When to Stop Worldbuilding and Start Writing

by | Aug 25, 2015 | Prose and Cons, Worldbuilding | 0 comments

start-stop-worldbuilding

There are two common problems I hear when people are having trouble with their worldbuilding. One camp is overwhelmed by the task, the other unable to tear themselves free to begin writing. How can you overcome these crippling writing roadblocks?

Can’t Get Started?

Help! I’ve got this idea for a fantasy story, but I need to create a world for it. I want a king and a princess, so there has to be a kingdom. How many generations back do I need to trace the monarchy? Would I be better off starting with the map, then figuring out the resources the kingdom has and building an economy from there? I have this idea that my hero likes a particular brand of ale… what climate and terrain should I be looking for in order to produce a top-quality dark ale locally? How far can a medieval-era kingdom be expected to export spirits? Can I count on my hero being able to acquire his favorite ale 100 miles away? 1000?

For some writers, the task of creating a secondary world has so many potential pitfalls that they’re willing to put the story on hold until every one of them is smoothed over. They want every question answered, every nitpick pre-addressed, every aspect of their fantasy world’s existence spelled out ahead of time.

If this is you, STOP IT!

As much as you might like to think otherwise, your world doesn’t exist. It’s nice to think that your world could exist as shown to a reader – that’s a major goal of worlbuilding, after all – but it isn’t relevant to the story. You don’t need to know the macroeconomics of beer production to drink one, and neither do your characters. By extension, neither do your readers.

Can’t Stop Yourself?

Well, I’ve got names and birth dates for all my barkeep’s extended family mapped back three generations. That ought to be enough. Now I just have to do the same for the stable master, the scullery maids, and the blacksmith, and I’ll be ready to work on drawing family crests and mottos for the 12 families of the Cabal of Lords. I can probably get away with just a partial vocabulary of High Welnish and Frenese, but I should have a complete dictionary for Garmic – there’s a whole chapter slated for Garm. Maybe I can wait for book 2 to get started on Ilolian… nah, better be safe and do that before I start.

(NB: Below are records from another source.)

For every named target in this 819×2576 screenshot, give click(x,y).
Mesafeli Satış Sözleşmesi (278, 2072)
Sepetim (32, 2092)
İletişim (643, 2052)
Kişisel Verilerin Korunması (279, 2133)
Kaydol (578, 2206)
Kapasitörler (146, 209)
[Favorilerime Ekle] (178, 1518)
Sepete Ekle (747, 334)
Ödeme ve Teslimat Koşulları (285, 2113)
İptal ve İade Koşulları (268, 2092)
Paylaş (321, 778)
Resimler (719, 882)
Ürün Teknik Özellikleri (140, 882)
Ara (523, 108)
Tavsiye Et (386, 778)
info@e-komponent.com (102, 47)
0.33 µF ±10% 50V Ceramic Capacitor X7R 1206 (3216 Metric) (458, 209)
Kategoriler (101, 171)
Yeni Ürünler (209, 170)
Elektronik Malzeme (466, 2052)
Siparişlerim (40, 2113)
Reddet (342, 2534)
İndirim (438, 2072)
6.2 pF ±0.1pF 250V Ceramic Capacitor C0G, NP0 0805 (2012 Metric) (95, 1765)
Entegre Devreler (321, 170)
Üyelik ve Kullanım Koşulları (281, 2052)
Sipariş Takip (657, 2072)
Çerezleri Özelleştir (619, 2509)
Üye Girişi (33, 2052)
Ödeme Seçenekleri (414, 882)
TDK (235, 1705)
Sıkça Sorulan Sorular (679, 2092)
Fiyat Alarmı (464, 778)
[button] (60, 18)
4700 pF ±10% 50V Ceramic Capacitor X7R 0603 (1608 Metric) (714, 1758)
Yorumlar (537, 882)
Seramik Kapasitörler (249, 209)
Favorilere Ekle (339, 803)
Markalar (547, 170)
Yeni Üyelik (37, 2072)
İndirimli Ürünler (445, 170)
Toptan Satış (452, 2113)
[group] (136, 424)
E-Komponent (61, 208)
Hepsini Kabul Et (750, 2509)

Creating a world from scratch can be a fascinating exercise. If you’re creating a game setting, you may need to do quite a bit more than a fiction writer, just because the chances to explore off the beaten path are so much greater. But even then, there are limits. I would say that 9 times out of 10, family trees fall into the “too much” category, and conlangs (constructed languages, i.e. invented tongues like Elvish or Klingon) 999 times out of 1000.

If this is you, STOP IT!

Most people in this camp seem to subscribe to the “but Tolkien did it” theory of worldbuilding. What they fail to realize is that Tolkien was a university professor and linguist. His day job was dissecting languages. By the standards of a modern author he wrote relatively little, and he wasn’t attempting to support himself with his writing. 18 years passed between publication of The Hobbit and the first volume of The Lord of the Rings. He made George R.R. Martin (a frequent target of reader impatience) look like Brandon Sanderson (who writes books in his spare time between books). Tolkien’s methods, success, and style are inimitable, and all attempts to prove otherwise are doomed to failure.

The Middle Ground

Where should you start worldbuilding, and when should you stop? Here’s my guide.

Begin with a premise

What is your book about? What’s the core idea. If you’re writing a fantasy story because of a cool magic system you wanted to explore, by all means work it out in detail before you begin. If you’re writing a tale of politics and backstabbing, develop the system of government and rulership.

Find your protagonist

The knowledge of your protagonist should color (and limit) his view of the world. A farmer isn’t going to know court politics much beyond “they raised the tax again this year”. A city urchin wouldn’t know the first thing about foreign cults or wizards. If your character shouldn’t know it, your reader shouldn’t see it until he does. That means you don’t need to set it in stone before you begin writing.

Know your plot

This is where outlining ahead of time will help. If you hate outlining, check out my guide to outlining for writers who don’t outline. The more you know about your plot and where it’s heading, the easier it will be to tell where your world will need building. If you want to figure out what Garm and Itoly look like before your characters travel there, that’s fine. But if you know that no one is going to see Weln, you don’t need to catalogĀ details about it.

Trust yourself to think on your feet

Writing may be a predominantly seated activity, but the ability to think “on your feet” can be invaluable. If you come across a point where you need a worldbuilding element that you haven’t decided on ahead of time, invent it on the spot. It is no less valid (or less made up in your head) than details you lovingly crafted ahead of time and wrote down in that spiral-bound notebook or carefully indexed file system. If something comes up later in the story that makes your decision questionable, change it in editing. If something comes up in a future book that makes you wish you’d done things differently, write around it. You’re bound to have unintended consequences. TheĀ real world has plenty of those. Just keep consistent, avoid worldbuilding fouls as best you can, and keep those fingers typing. You’ll only get better at it with practice.